◆ DIRECTIONS
Here is the listing. Print it exactly.

◆ EXTRACTED INFORMATION
══════
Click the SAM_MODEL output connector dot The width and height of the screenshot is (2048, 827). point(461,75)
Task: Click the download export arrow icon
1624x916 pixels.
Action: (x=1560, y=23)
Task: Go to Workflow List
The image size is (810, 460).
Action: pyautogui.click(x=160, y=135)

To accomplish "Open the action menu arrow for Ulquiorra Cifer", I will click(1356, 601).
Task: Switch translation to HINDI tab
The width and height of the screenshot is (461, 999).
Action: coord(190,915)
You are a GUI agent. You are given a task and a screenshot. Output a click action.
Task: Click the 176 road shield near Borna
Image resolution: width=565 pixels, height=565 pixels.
══════
◆ OUTPUT FOR THIS TASK
Click the SAM_MODEL output connector dot The width and height of the screenshot is (2048, 827). point(461,75)
Task: Click the download export arrow icon
1624x916 pixels.
Action: (x=1560, y=23)
Task: Go to Workflow List
The image size is (810, 460).
Action: pyautogui.click(x=160, y=135)

To accomplish "Open the action menu arrow for Ulquiorra Cifer", I will click(1356, 601).
Task: Switch translation to HINDI tab
The width and height of the screenshot is (461, 999).
Action: coord(190,915)
You are a GUI agent. You are given a task and a screenshot. Output a click action.
Task: Click the 176 road shield near Borna
Image resolution: width=565 pixels, height=565 pixels.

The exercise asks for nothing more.